Coronavirus: Ukraine protesters attack buses carrying China evacuees
- Published
Dozens of protesters in a Ukrainian town have attacked buses carrying evacuees from coronavirus-hit China.
The evacuees were brought to a health spa in Novi Sanzhary, in the central Poltava region, where they will be held in quarantine for 14 days.
President Volodymyr Zelensky urged the protesters to show empathy.
Ukraine's security service (SBU) said a fake email claiming to be from the health ministry falsely said some evacuees had contracted the virus.
SBU officials are now investigating the apparent hoax, a statement said.
Ukraine has no confirmed cases of the new coronavirus, which originated last year in China's Hubei province.
To show solidarity with the evacuees, Ukraine's Health Minister Zoryana Skaletska on Friday joined them in quarantine and said she would run her ministry by Skype and phone.
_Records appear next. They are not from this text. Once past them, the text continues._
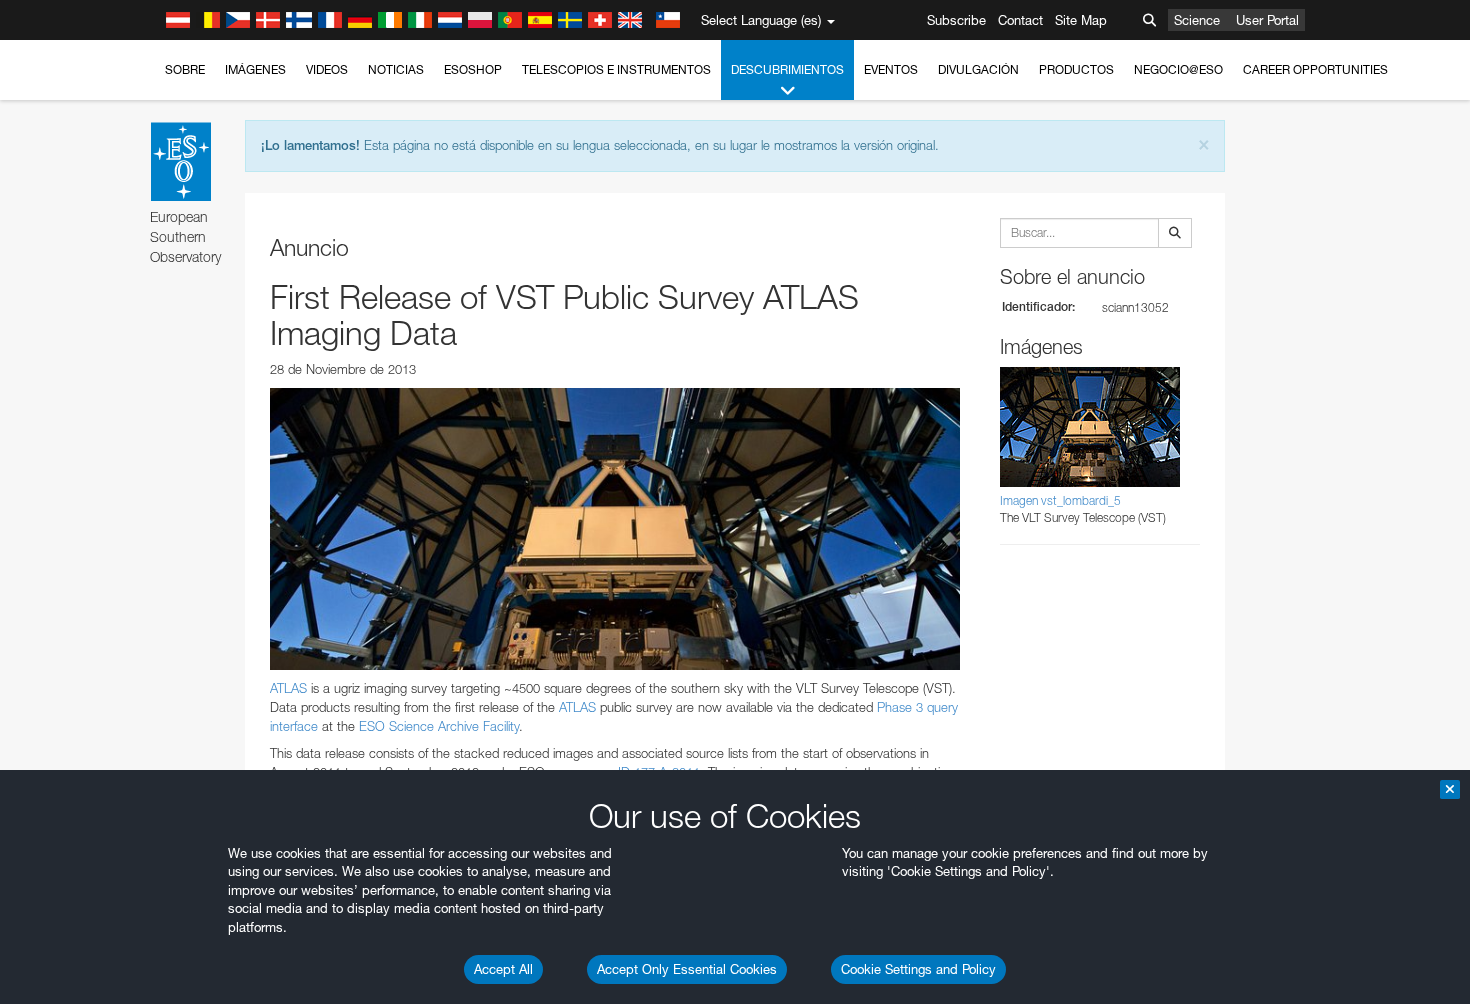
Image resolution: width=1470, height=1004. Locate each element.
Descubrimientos (787, 69)
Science (1197, 20)
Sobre (185, 69)
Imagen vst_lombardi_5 (1060, 500)
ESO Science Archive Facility (439, 726)
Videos (327, 69)
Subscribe (956, 20)
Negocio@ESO (1178, 69)
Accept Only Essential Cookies (687, 969)
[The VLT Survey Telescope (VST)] (615, 529)
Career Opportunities (1315, 69)
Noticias (396, 69)
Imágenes (255, 69)
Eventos (891, 69)
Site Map (1081, 20)
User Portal (1267, 20)
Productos (1076, 69)
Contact (1020, 20)
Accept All (503, 969)
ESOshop (473, 69)
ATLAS (288, 688)
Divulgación (978, 69)
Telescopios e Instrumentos (616, 69)
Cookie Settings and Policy (918, 969)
"I hope that my presence there will calm those in Novi Sanzhary, as well as the rest of the country," she wrote in a Facebook post (in Ukrainian)., external
What happened in Novy Sanzhary?
On Thursday, 45 Ukrainians and 27 foreign nationals were flown from Wuhan in China, the epicentre of the deadly outbreak, to Kharkiv in eastern Ukraine.
Six buses then drove them to the health spa in Novi Sanzhary, where they were met by demonstrators lighting bonfires and hurling stones.
Armoured personnel carriers were seen deployed in the small town.
After a tense stand-off, police and the national guard managed to unblock the road to the building where the evacuees would be spending 14 days.
The country's health ministry said none of the passengers were sick.
Ukraine's diplomatic mission added that three Ukrainians and a resident of Kazakhstan had been left behind in China, because they had reported having a fever.
Prime Minister Oleksiy Honcharuk, Health Minister Zoryana Skaletska and Interior Minister Arsen Avakov all travelled to the town to try to calm tensions.
In footage published by local media, Mr Avakov was seen telling the protesters: "We are not talking about infected people, we are talking about healthy people."
One person then replied: "So far."
More on the outbreak
What did President Zelensky say?
In a statement, President Zelensky urged Ukrainians to show compassion and refrain from protesting.
"Most of the passengers are people under 30. They are almost like children to many of us," he said.
"But there is another danger that I would like to mention. The danger of forgetting that we are all human and we are all Ukrainians. Each of us - including those who ended up in Wuhan during the epidemic."
And on Friday, the president compared Thursday's clashes with the Europe in the Middle Ages.
More than 76,000 cases of the disease named Covid-19 have been reported, and 2,247 related deaths.
The vast majority of the cases and deaths have been in China.